------ Source records

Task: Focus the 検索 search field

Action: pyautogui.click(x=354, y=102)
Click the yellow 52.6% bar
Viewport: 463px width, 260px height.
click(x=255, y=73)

------------

* Activity: Using the data above, output each line exactly.

* Answer to this exercise:
Task: Focus the 検索 search field

Action: pyautogui.click(x=354, y=102)
Click the yellow 52.6% bar
Viewport: 463px width, 260px height.
click(x=255, y=73)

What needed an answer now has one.